**Requirement:** Could you rewrite the data below with every "Instruction" replaced by "Directive", leaving the rest unchanged and omitting the pictures?

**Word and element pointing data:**

-=-=-=-=-

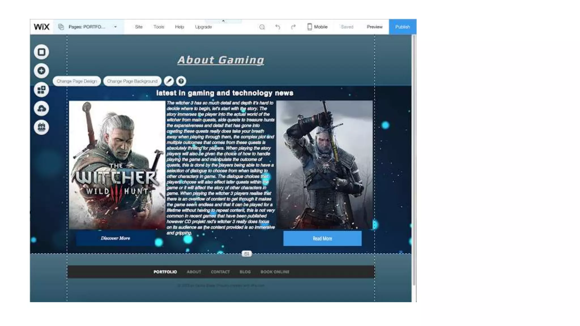Click the Zoom out magnifier icon

[262, 27]
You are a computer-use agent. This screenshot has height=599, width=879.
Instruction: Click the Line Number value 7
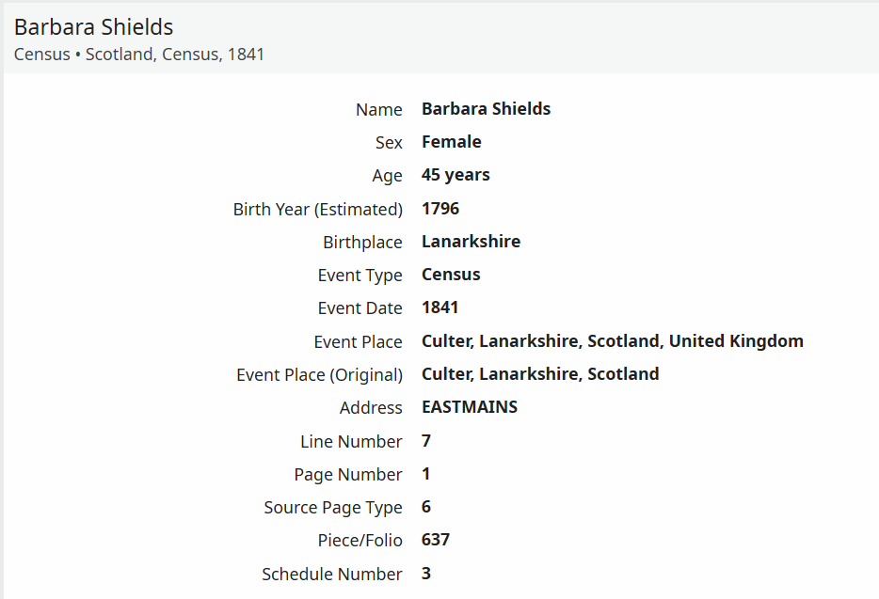[x=426, y=441]
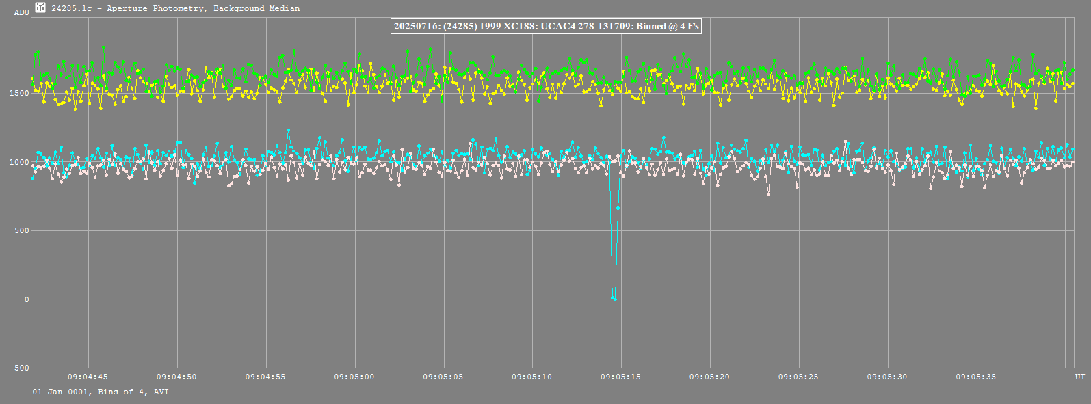Click the 09:05:00 time axis label

354,377
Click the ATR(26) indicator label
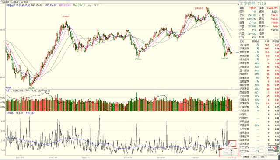The image size is (280, 160). pos(10,113)
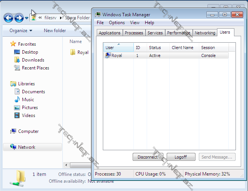Open the Options menu in Task Manager
The height and width of the screenshot is (191, 248).
(x=116, y=23)
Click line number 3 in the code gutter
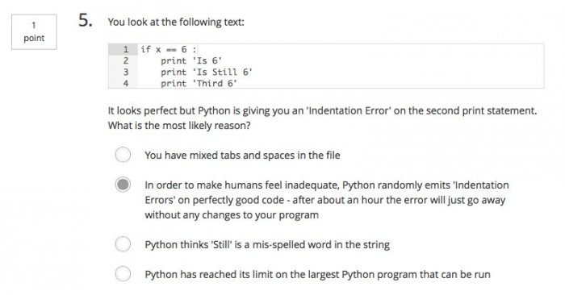 (126, 72)
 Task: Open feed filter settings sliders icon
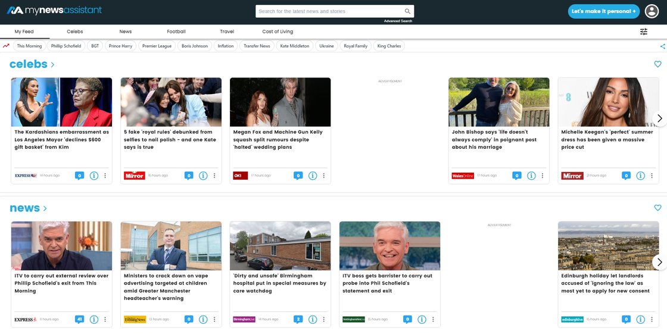644,32
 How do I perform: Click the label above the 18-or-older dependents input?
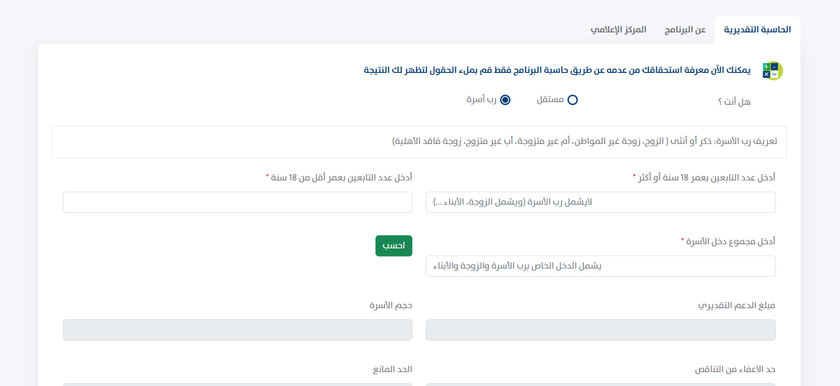(x=706, y=178)
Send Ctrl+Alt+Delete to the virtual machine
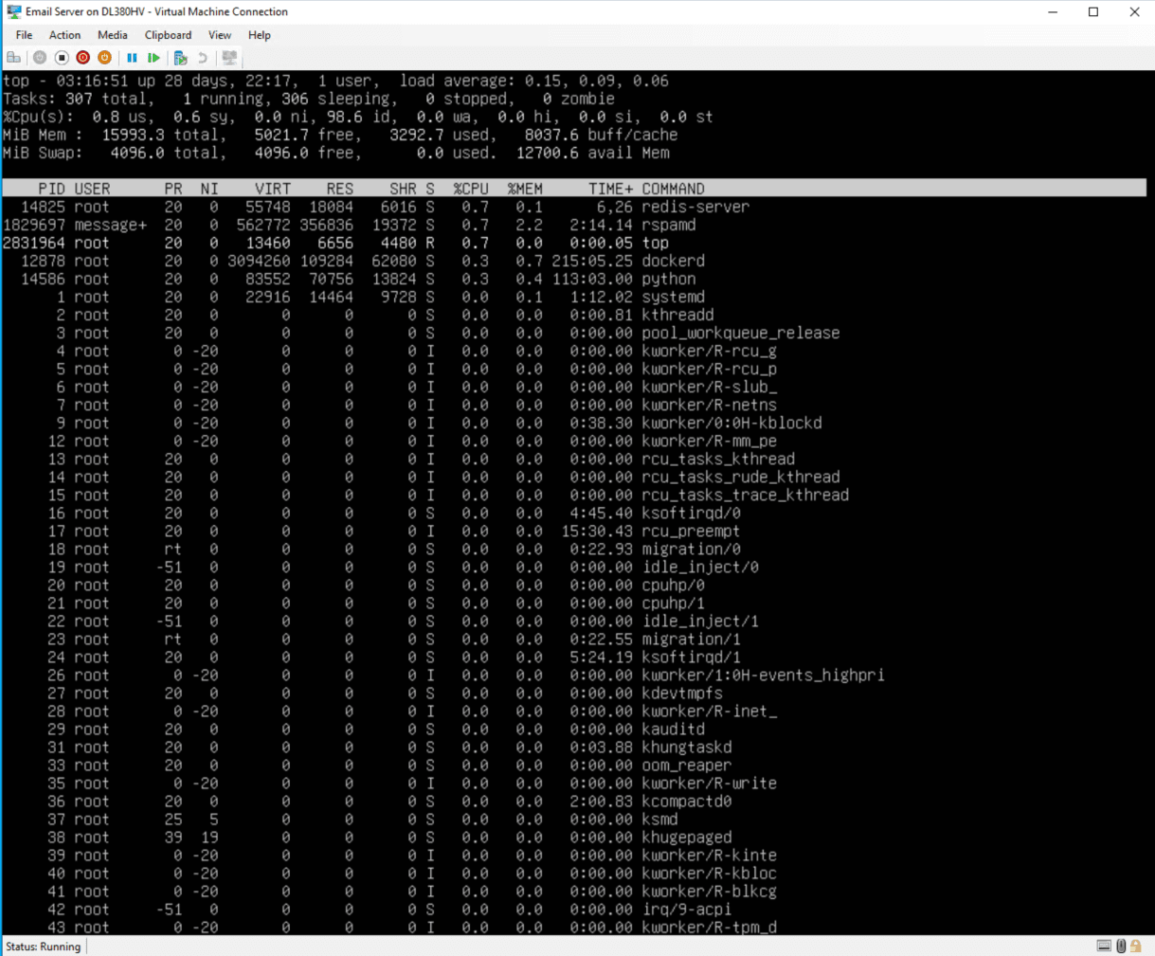This screenshot has height=956, width=1155. point(13,57)
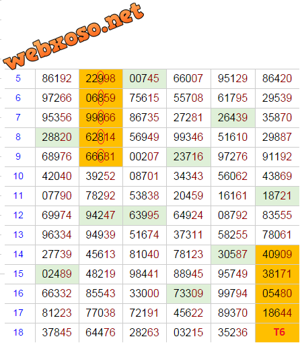Select the green cell 28820
This screenshot has height=343, width=300.
[x=57, y=137]
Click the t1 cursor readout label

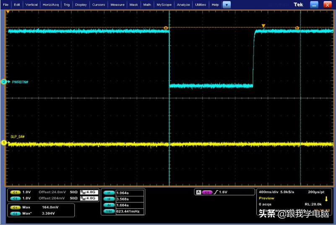pos(109,193)
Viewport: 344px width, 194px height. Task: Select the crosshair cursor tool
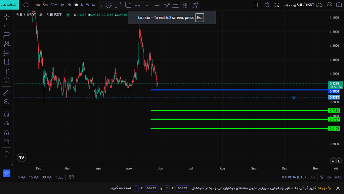pyautogui.click(x=7, y=17)
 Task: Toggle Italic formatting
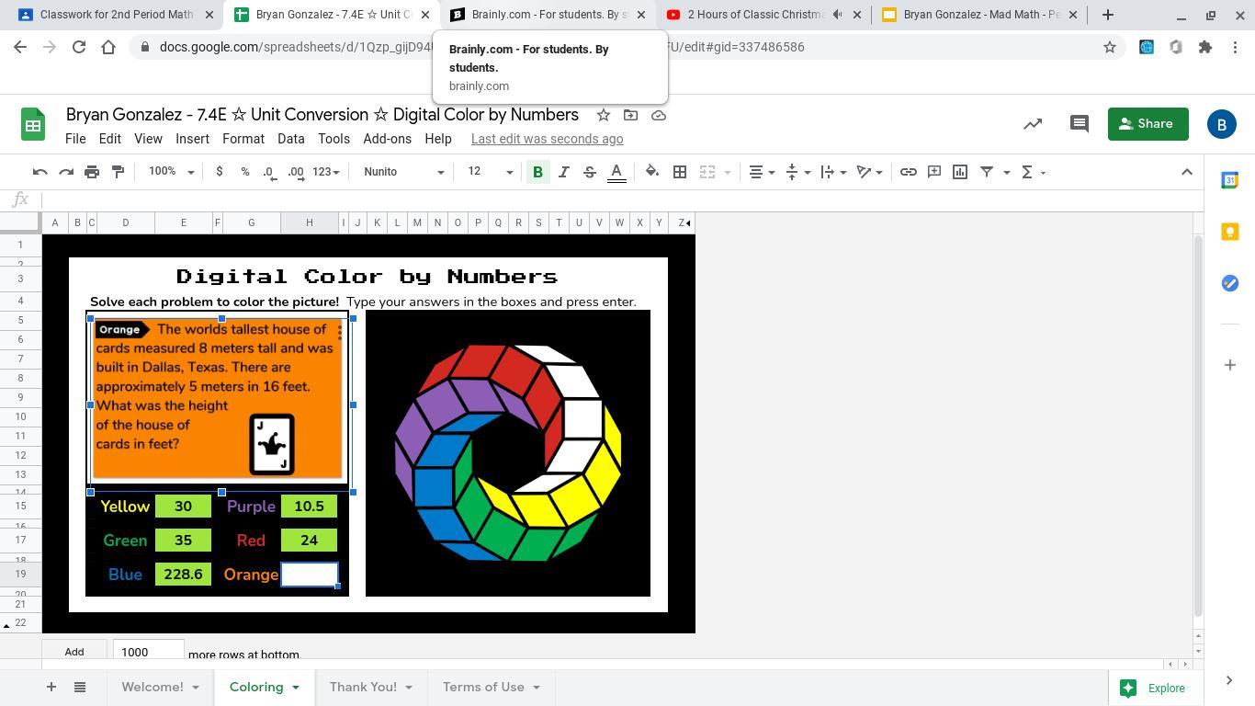(x=564, y=172)
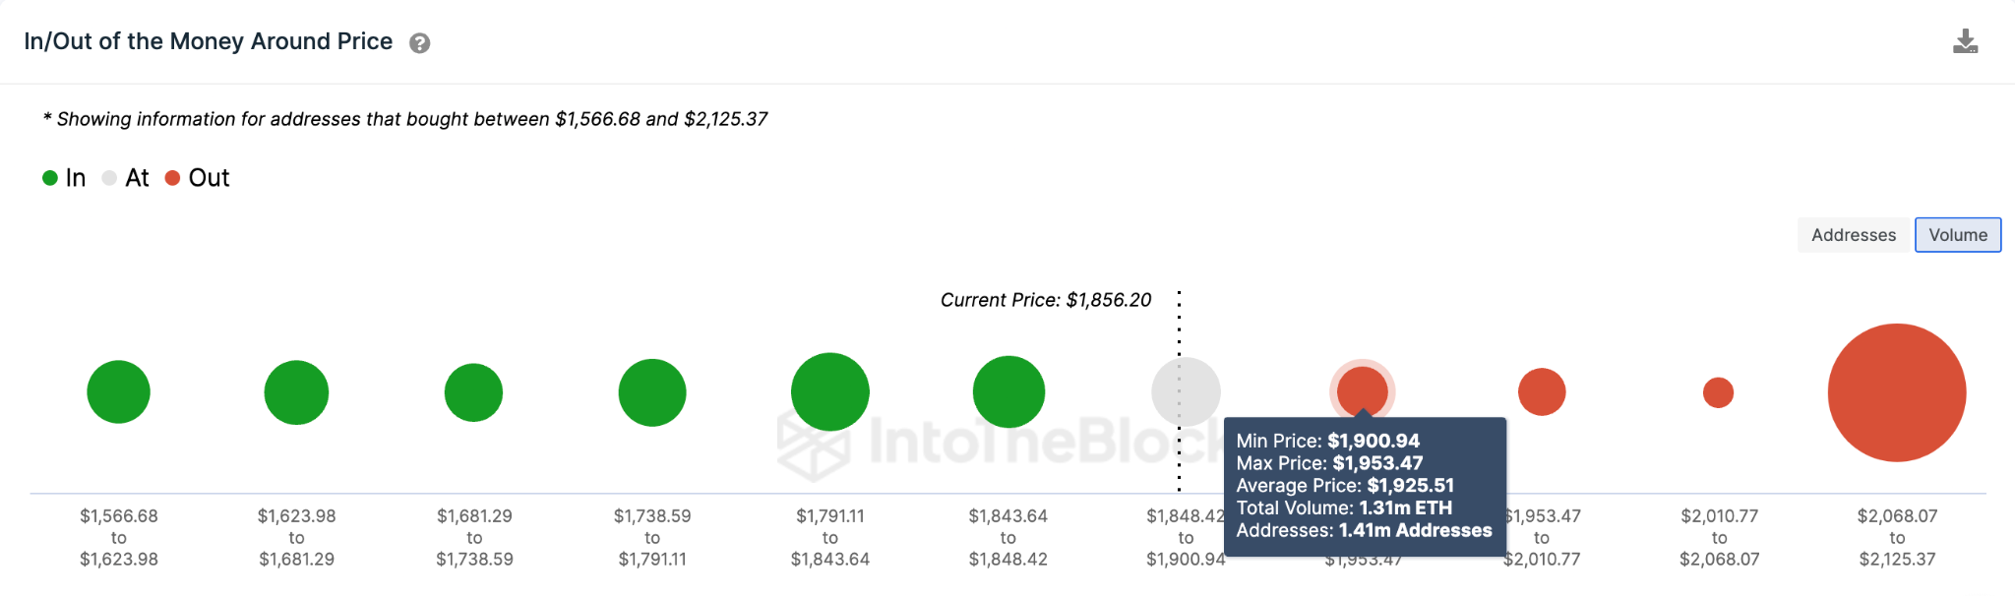Click the Current Price $1,856.20 label

pos(1046,300)
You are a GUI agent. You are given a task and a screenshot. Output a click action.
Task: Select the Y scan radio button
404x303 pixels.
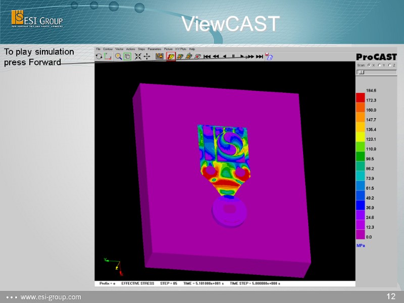pos(379,65)
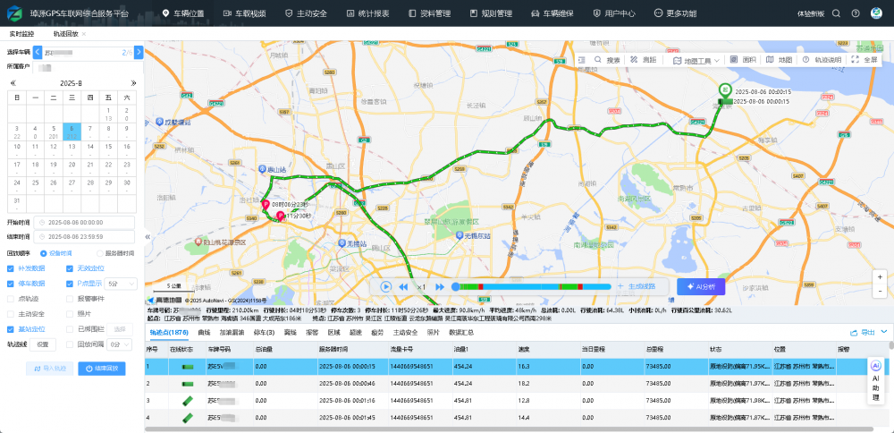894x433 pixels.
Task: Open the 停车(3) tab
Action: (x=265, y=332)
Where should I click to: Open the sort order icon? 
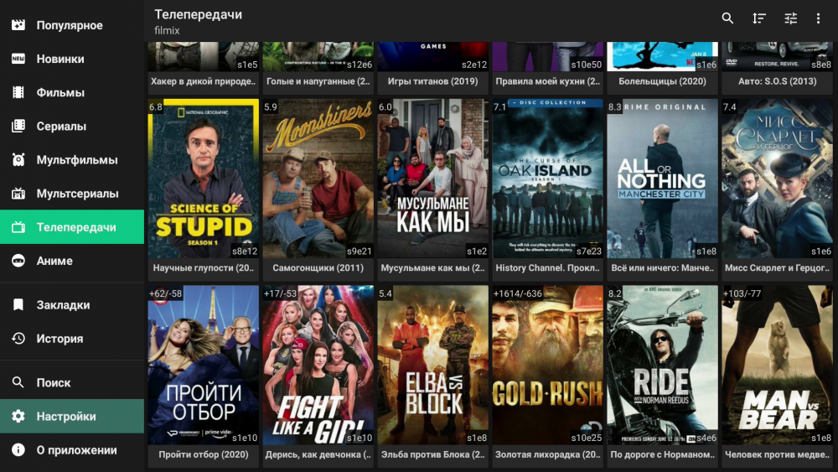click(759, 18)
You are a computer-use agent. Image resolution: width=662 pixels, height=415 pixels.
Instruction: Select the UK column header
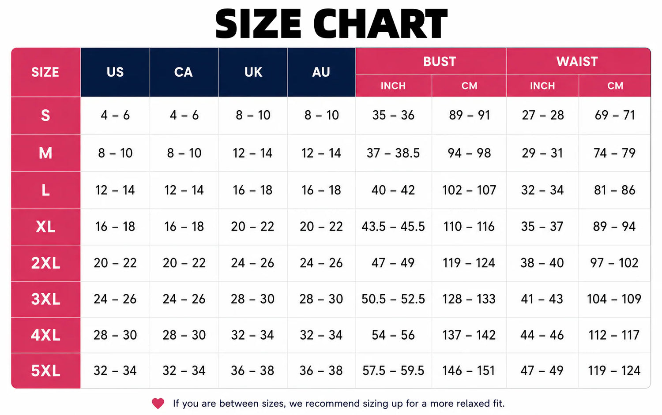(253, 72)
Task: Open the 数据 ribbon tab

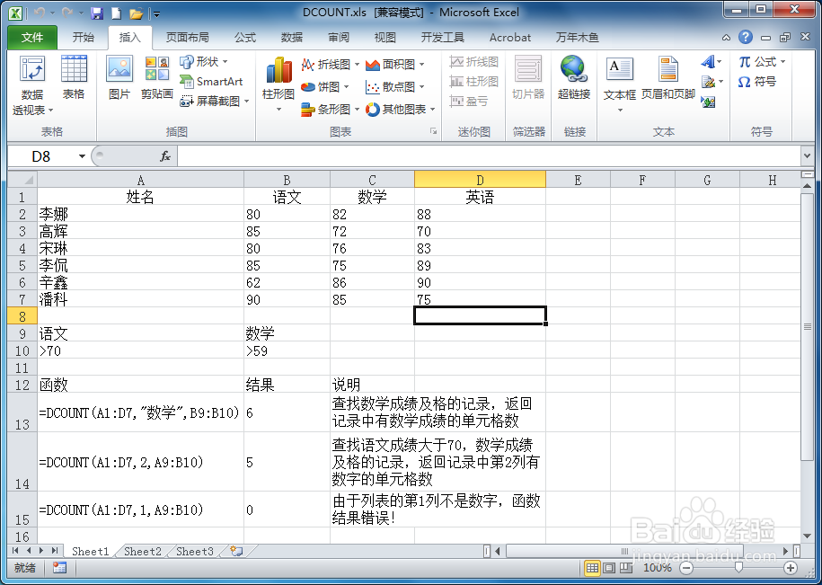Action: [x=292, y=37]
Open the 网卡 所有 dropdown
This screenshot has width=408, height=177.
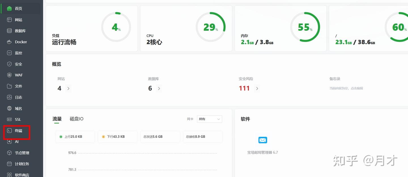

-=-=-=-=-

**Exercise response:**
Click the Zoom out magnifier icon

[262, 27]
You are a computer-use agent. This screenshot has height=599, width=879.
Directive: Click the Line Number value 7
[x=426, y=441]
Click the 09:05:00 time axis label

354,377
Click the ATR(26) indicator label
The image size is (280, 160). pos(10,113)
Open the Options menu in Task Manager
The height and width of the screenshot is (191, 248).
(x=116, y=23)
Click line number 3 in the code gutter
 (126, 72)
 Task: Open feed filter settings sliders icon
644,32
 How do I perform: Click the label above the 18-or-older dependents input?
(x=706, y=178)
Send Ctrl+Alt+Delete to the virtual machine
This screenshot has height=956, width=1155. point(13,57)
Select the green cell 28820
This screenshot has height=343, width=300.
[x=57, y=137]
Click the t1 cursor readout label

pos(109,193)
Viewport: 344px width, 194px height. Task: Select the crosshair cursor tool
pyautogui.click(x=7, y=17)
 Task: Toggle Italic formatting
(x=564, y=172)
Click the Current Price $1,856.20 label

pos(1046,300)
You are a GUI agent. You are given a task and a screenshot. Output a click action.
Task: Select the Y scan radio button
404x303 pixels.
pos(379,65)
894x433 pixels.
Task: Open the 停车(3) tab
Action: (x=265, y=332)
Where should I click to: Open the sort order icon? 
click(759, 18)
You are a computer-use agent. Image resolution: width=662 pixels, height=415 pixels.
Directive: Select the UK column header
(253, 72)
Task: Open the 数据 ribbon tab

Action: [x=292, y=37]
Open the 网卡 所有 dropdown
This screenshot has width=408, height=177.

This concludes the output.